What is Liquefied Natural Gas (LNG)?
Methane has a very low density and is therefore costly to transport and store1. High pressure gas pipelines can be used to transport gas on land or for short ocean crossings. Liquefying natural gas makes it feasible to transport gas economically across oceans or in a few applications by truck to small scattered consumers. LNG occupies 600 times less space than the gas, but must be kept at temperatures below 160 degrees celsius and be pressurised. At the receiving terminal, LNG is unloaded and stored before being regasified and transported by pipe to the end-users2.
The four main elements of the LNG value chain are1:
- Exploration and Production – LNG is a transportation method for natural gas and therefore natural gas must first be produced and transported to an LNG facility for processing
- Liquefaction – this process converts gas to liquid by lowering the temperature of the gas to approximately -260 degrees Fahrenheit (-160 degrees Celsius)
- Shipping – special tankers with insulation and autorefrigeration keep the natural gas in liquid form as it is transported over massive bodies of water.
- Storage and Regasification – once the LNG reaches its destination it is stored or regasified back to its gaseous state.

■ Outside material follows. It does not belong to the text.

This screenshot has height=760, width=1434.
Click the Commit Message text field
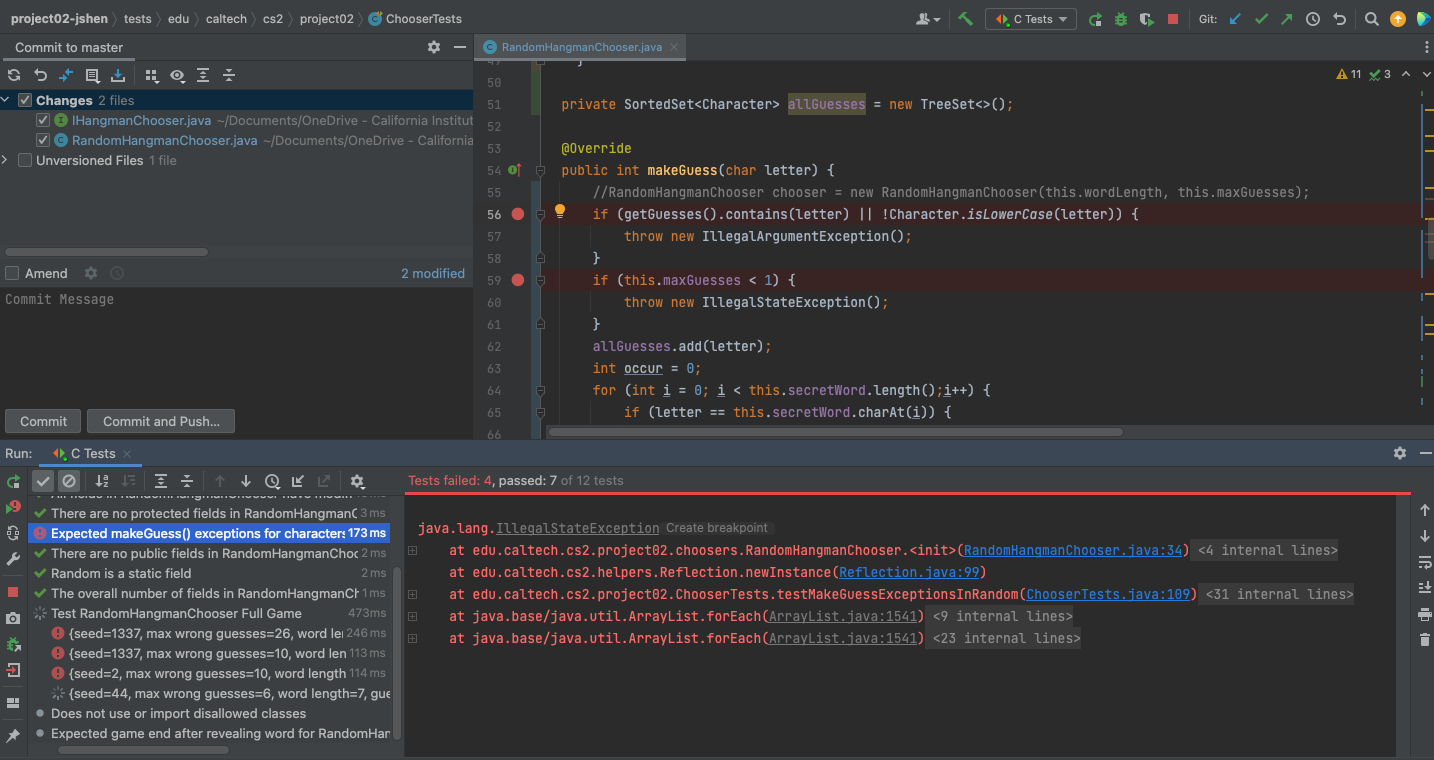(235, 340)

The regasification process involves passing the LNG through a series of vaporizers that reheat the fuel.
The demand for LNG is rising in markets with limited domestic gas production or pipeline imports. This increase is primarily from growing Asian economies and is particularly driven by their desire for cleaner fuels; and due to the shutdown of nuclear power plants. The largest producer of LNG is Qatar, with a liquefaction capacity in 2013 of roughly one-quarter of the global LNG production3. Japan has always been the largest importer of LNG and in 2013 consumed over 37% of global LNG trade.
LNG projects require very large amounts of upfront capital and, because of this, suppliers usually enter into long-term agreements ( up to 15 to 20 years) with buyers before taking their investment decision.
The extraction process has environmental and social issues to consider. These concerns are normally due to the energy inputs and local environmental impacts of such large scale industrial development. Additionally, while natural gas is the cleanest burning fossil fuel, it does produce CO2 when it is combusted and is a potent greenhouse gas itself, leading to climate-related concerns.
There have been two accidents (Cleveland, 1944 and Skikda, 2004) connected to LNG, but, in general, liquefaction, LNG-Shipping, -Storage, and -Regasification have been proven to be extremely safe. Only the Cleveland incident resulted in any loss of life to the general public; moreover, that event was 70 years ago and was before the effect of cryogenic temperatures on steels was understood.